[Saved entries]
• • • •

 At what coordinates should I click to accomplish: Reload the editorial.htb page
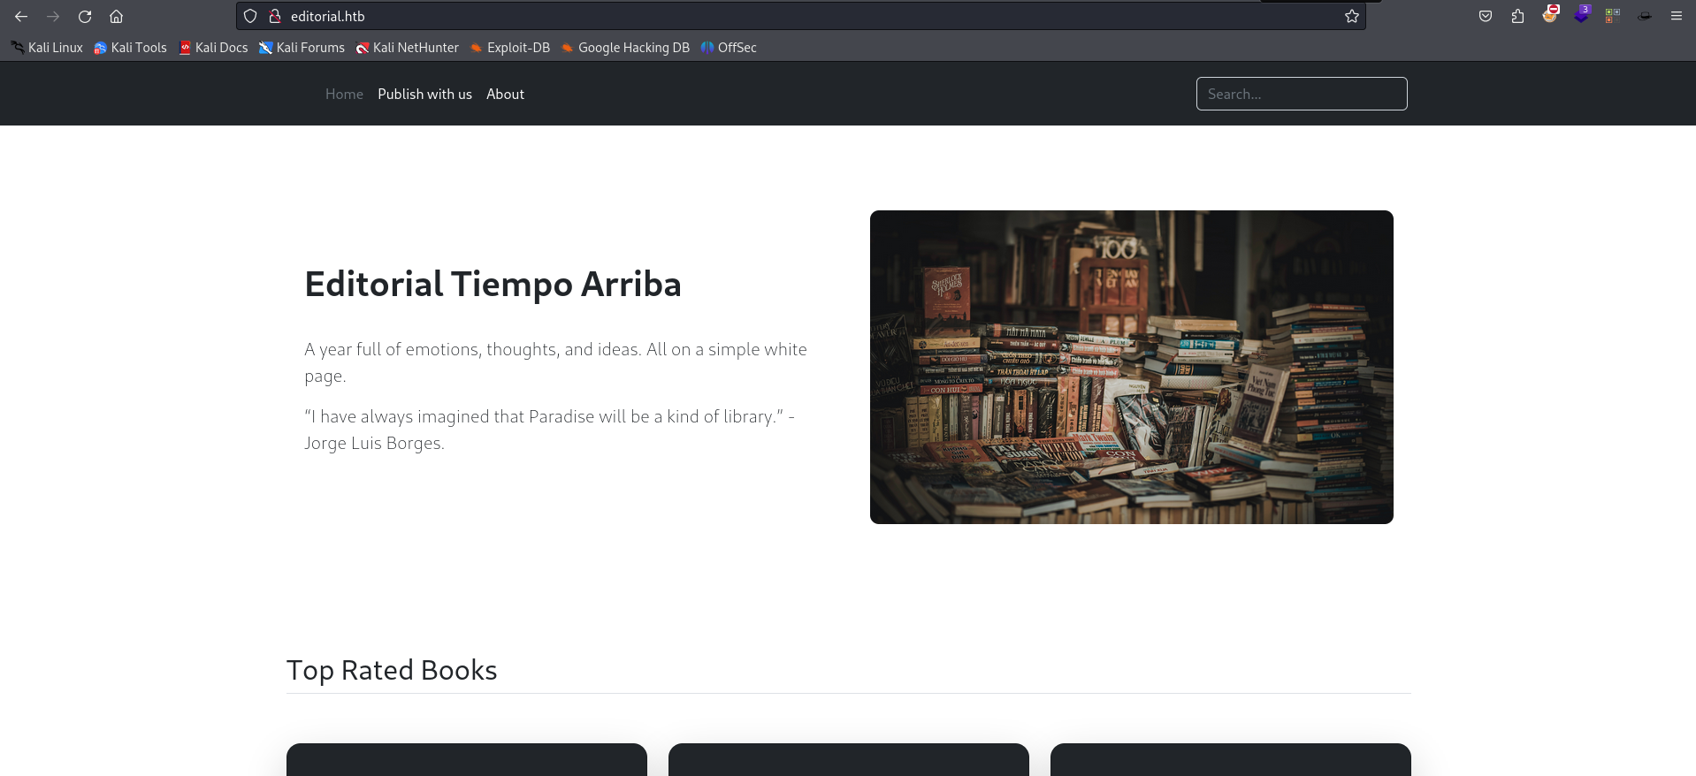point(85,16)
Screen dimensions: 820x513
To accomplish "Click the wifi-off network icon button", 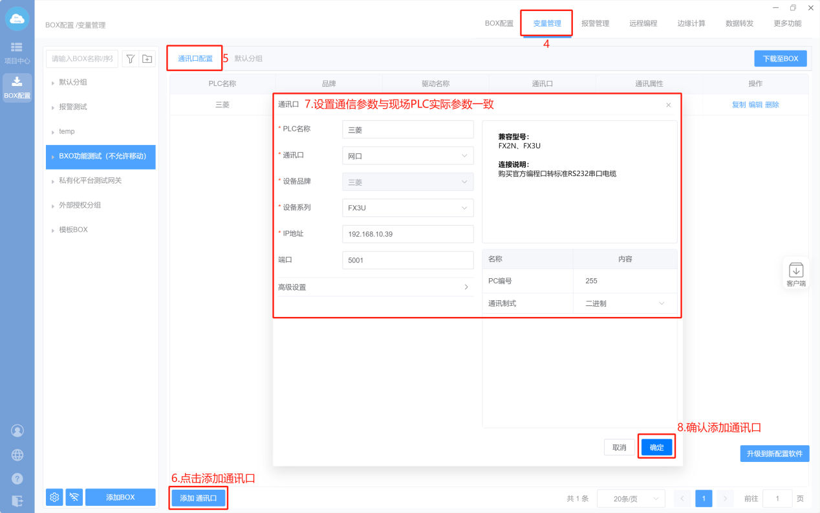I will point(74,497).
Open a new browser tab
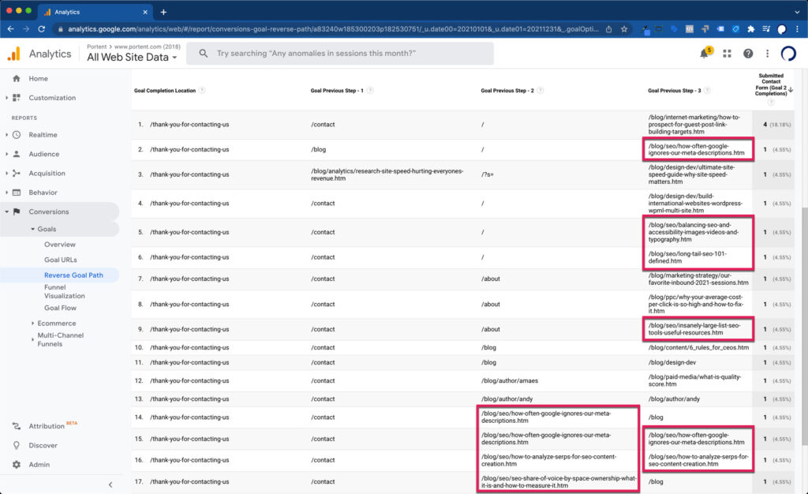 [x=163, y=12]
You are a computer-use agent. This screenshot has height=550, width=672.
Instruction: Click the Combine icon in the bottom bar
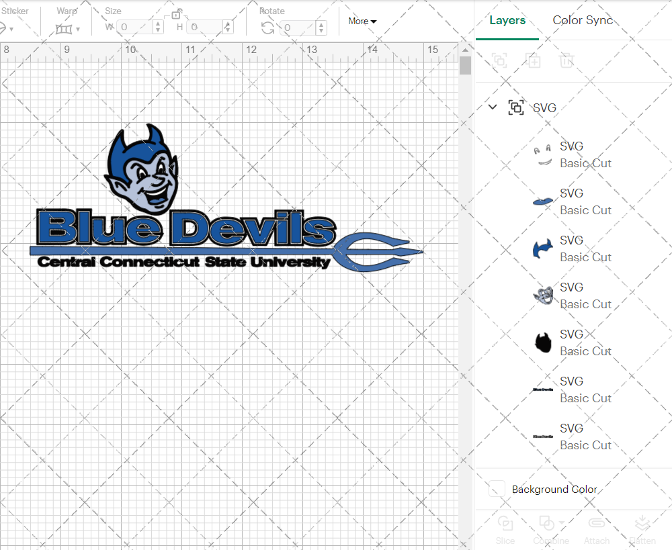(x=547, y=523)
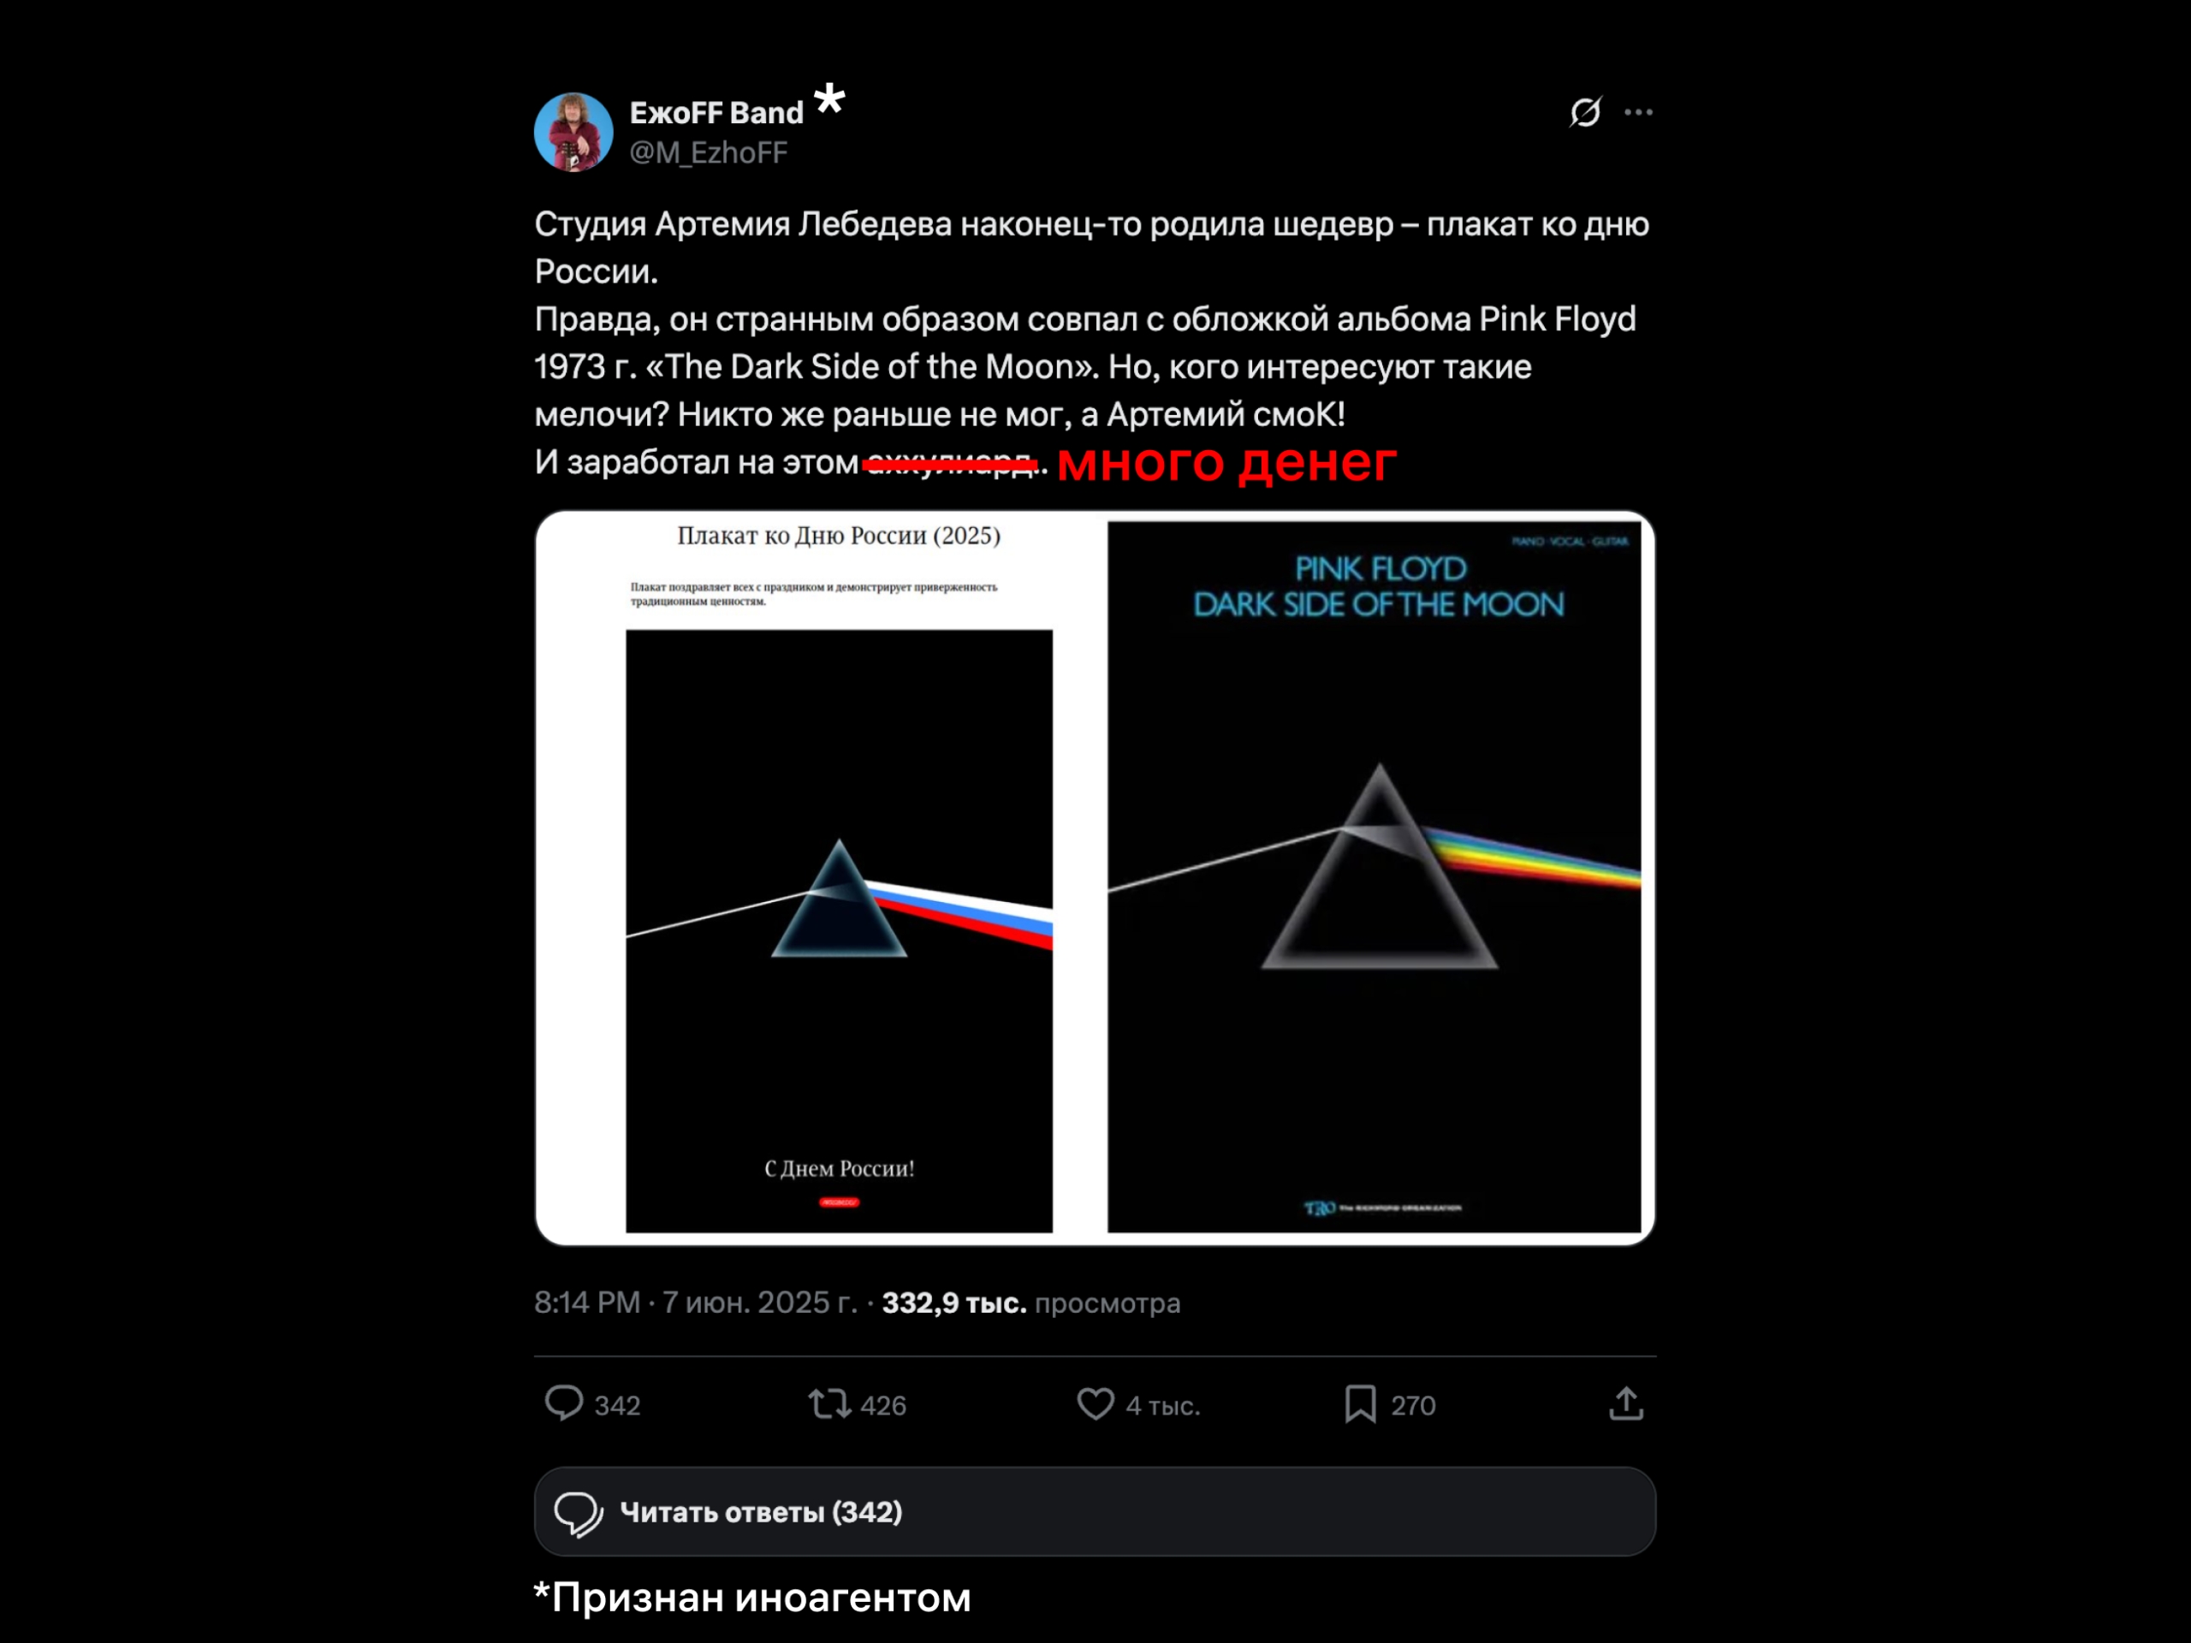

• • • •

▶ **TASK DESCRIPTION**: With all pictures omitted, return exactly the lines from the one containing "Open a new browser tab" through the end of the entries above.

▶ **SOLUTION TO THIS EXERCISE**:
Open a new browser tab
 [x=163, y=12]
You are a computer-use agent. This screenshot has height=550, width=672.
Instruction: Click the Combine icon in the bottom bar
(x=547, y=523)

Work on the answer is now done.